By Ivan Israelstam, chief executive of Labour Law Management Consulting
Even if an employee has committed murder, dismissal will not be upheld by the CCMA or a bargaining council where there was insufficient evidence brought to prove guilt.
Providing convincing proof of guilt is a factual and skilful exercise requiring:
- Testimony that is not contradictory;
- Evidence that, after having been challenged by the accused employee, still holds water;
- Documents that are validated and that clearly show up the employee’s misconduct;
- Evidence that is corroborated by other evidence;
- Testimony from credible witnesses;
- Evidence derived from thorough and honest investigation; and
- Evidence that makes the truth look like the truth.
Thus, proving one’s case depends on the bringing of evidence that will persuade the presiding officer that one’s allegations or claims are true and genuine.
However, it is not enough to bring strongly supported or incontrovertible evidence. Parties need to further ensure that the evidence they bring is relevant to the case.
For example, if an employer wishes to convince an arbitrator that an employee stole petty cash it is pointless for the employer to bring solid proof that the employee’s work performance is poor because this is irrelevant.
At the same time it is most infuriating for parties who have gone to the trouble of collecting genuine, solid and relevant evidence only to see the arbitrator ignore this evidence.
Fortunately the parties do have recourse to the Labour Court if a CCMA arbitrator disallows or ignores relevant and legally permissible evidence in making his/her award.
It is not always easy for the presiding officer to decide if evidence is relevant or not because:
• the presiding officer may nor be properly trained to be able to understand what is and is not relevant.
• of lack of clarity of the evidence itself.

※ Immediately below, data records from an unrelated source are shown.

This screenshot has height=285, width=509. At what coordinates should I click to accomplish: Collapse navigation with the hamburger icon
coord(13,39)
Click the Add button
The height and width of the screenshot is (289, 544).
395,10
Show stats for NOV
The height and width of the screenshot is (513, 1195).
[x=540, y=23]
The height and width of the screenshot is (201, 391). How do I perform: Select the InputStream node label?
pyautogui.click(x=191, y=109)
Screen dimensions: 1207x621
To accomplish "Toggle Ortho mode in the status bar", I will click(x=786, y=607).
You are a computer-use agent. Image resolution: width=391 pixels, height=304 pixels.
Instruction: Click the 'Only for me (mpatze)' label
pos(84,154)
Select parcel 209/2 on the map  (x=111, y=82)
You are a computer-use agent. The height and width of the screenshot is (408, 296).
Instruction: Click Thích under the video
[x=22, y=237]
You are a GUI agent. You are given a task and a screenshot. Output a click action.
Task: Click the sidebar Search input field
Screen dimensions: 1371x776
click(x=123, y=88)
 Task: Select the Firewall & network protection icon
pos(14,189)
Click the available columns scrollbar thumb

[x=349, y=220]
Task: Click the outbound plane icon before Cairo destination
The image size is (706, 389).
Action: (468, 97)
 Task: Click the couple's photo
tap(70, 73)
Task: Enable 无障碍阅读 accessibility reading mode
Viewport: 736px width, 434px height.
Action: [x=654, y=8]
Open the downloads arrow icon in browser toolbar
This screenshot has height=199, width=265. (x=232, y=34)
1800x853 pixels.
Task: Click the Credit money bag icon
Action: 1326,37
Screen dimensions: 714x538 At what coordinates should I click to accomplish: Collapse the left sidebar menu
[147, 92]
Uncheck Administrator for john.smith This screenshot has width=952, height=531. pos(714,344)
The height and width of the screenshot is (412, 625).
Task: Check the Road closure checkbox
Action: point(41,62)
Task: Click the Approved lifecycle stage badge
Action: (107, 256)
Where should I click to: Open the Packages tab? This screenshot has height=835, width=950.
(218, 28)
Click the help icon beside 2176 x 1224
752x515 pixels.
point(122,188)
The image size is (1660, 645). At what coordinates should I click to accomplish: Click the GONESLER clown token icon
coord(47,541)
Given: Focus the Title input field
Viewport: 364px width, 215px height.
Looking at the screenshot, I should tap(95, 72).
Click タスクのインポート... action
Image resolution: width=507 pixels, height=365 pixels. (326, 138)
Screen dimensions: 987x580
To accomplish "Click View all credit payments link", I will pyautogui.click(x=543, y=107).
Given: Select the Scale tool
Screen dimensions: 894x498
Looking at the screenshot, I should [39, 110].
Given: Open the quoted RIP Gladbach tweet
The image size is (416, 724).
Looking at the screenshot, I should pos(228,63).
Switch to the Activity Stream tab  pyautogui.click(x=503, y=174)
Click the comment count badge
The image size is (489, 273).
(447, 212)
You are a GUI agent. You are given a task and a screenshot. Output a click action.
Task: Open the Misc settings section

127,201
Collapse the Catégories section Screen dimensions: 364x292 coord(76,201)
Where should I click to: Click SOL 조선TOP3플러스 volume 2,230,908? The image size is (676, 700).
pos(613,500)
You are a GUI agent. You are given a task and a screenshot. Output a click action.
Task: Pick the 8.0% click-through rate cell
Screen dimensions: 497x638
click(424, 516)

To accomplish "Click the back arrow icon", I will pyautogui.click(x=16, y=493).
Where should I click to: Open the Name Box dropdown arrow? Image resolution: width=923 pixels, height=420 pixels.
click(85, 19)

• the evidence may only be indirectly relevant to the case. For example, the employee may have been dismissed for poor performance of his/her work. However, the employee might tell the arbitrator that the employer has been victimising him/her for weeks on end. While this seems, on the surface, to be irrelevant, the employee may be able to show that it was the victimisation that caused the poor performance or that the poor performance allegations are false and are part of the victimisation campaign.
It is therefore crucial that parties ensure that they bring their evidence in such a comprehensive, clear and persuasive manner that it cannot be ignored by a fair arbitrator or disciplinary hearing chairperson.